A null object, in the context of the Null Object Pattern, is simply an object that does nothing when some operation is invoked.1 The idea is to avoid dealing with special cases - this includes, but is not limited to, avoiding null checks; e.g., you may want to do nothing if a certain set of conditions is not met. The calling code (client code) is written against an interface implemented by both the null object and by other objects that do have behavior. Because of polymorphism, the one that it (client code) gets to work with can turn out to be either one of those.
For this to work, client code has to have no knowledge about how exactly the interface is implemented, and, specifically, it cannot know if the concrete object it calls is null object or not. So, generally speaking, you cannot convey the specific idea of a null object through the design of the interface.
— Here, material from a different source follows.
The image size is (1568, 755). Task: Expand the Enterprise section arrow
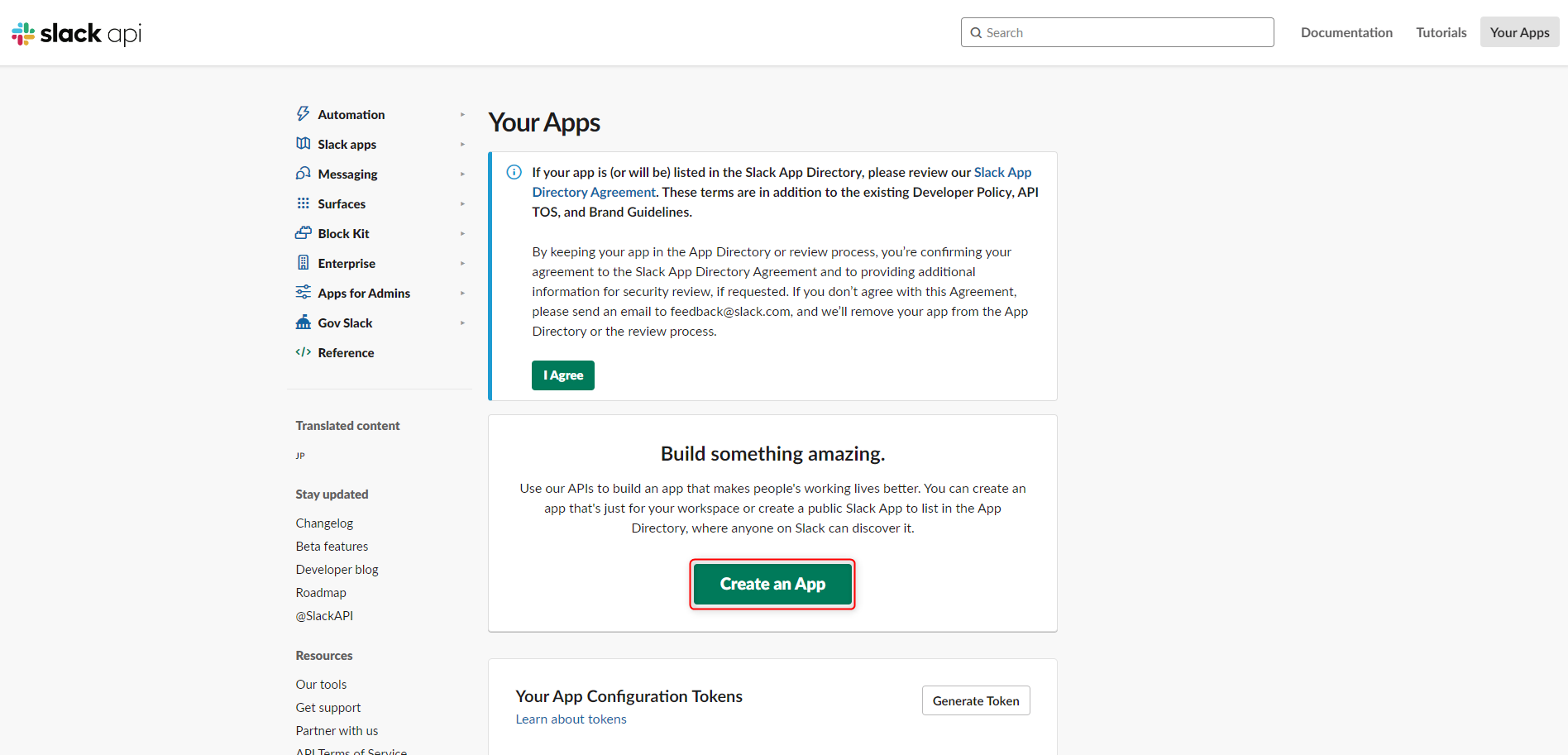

It's not an interface-level / single-object abstraction, it's an abstraction that involves a combination of objects, and the null object is usually, from a certain point of view, meant to be an internal detail.
It's important to consider what exactly are you exposing to client code. If you are writing some code that exposes an interface that others can implement, then you cannot force them to use the Null Object pattern (and you shouldn't). If you provide some class (let's call it
MyClass) that uses this interface as a dependency, then you can do a couple of things. E.g., you could provide an optional null implementation for clients to use if they wish to do so, and note that down in the documentation of
MyClass. Or, you could decide that
MyClass requires its dependencies to not be null and to not throw exceptions, document that requirement, and mention the Null Object Pattern as an option, but leave the implementation to clients. Or you could do both. Or, you can check for null in the constructor and use a corresponding null object for that parameter (without providing any way for clients to retrieve this null object; it's just to provide certain default behavior, and it should be internal to your class).
If the interface is internal to your code, or if clients are not able to extend it (either directly or indirectly), and you have a class that, again, has this interface as a dependency, then you have full control over how it all works, and you can decide internally when it's appropriate to use a null object, based on some parameter (or lack thereof). Clients don't have to know about this at all; you'd just provide one or more ways to construct the object, and document what each of these constructors and factory methods does; you don't even have to mention that you are using the Null Object Pattern internally.
Also, just to clear a misconception, throwing a null reference exception is not
a part of this pattern. Instead of removing special cases, this would actually introduce
one, since client code would (ultimately) need to handle this exception.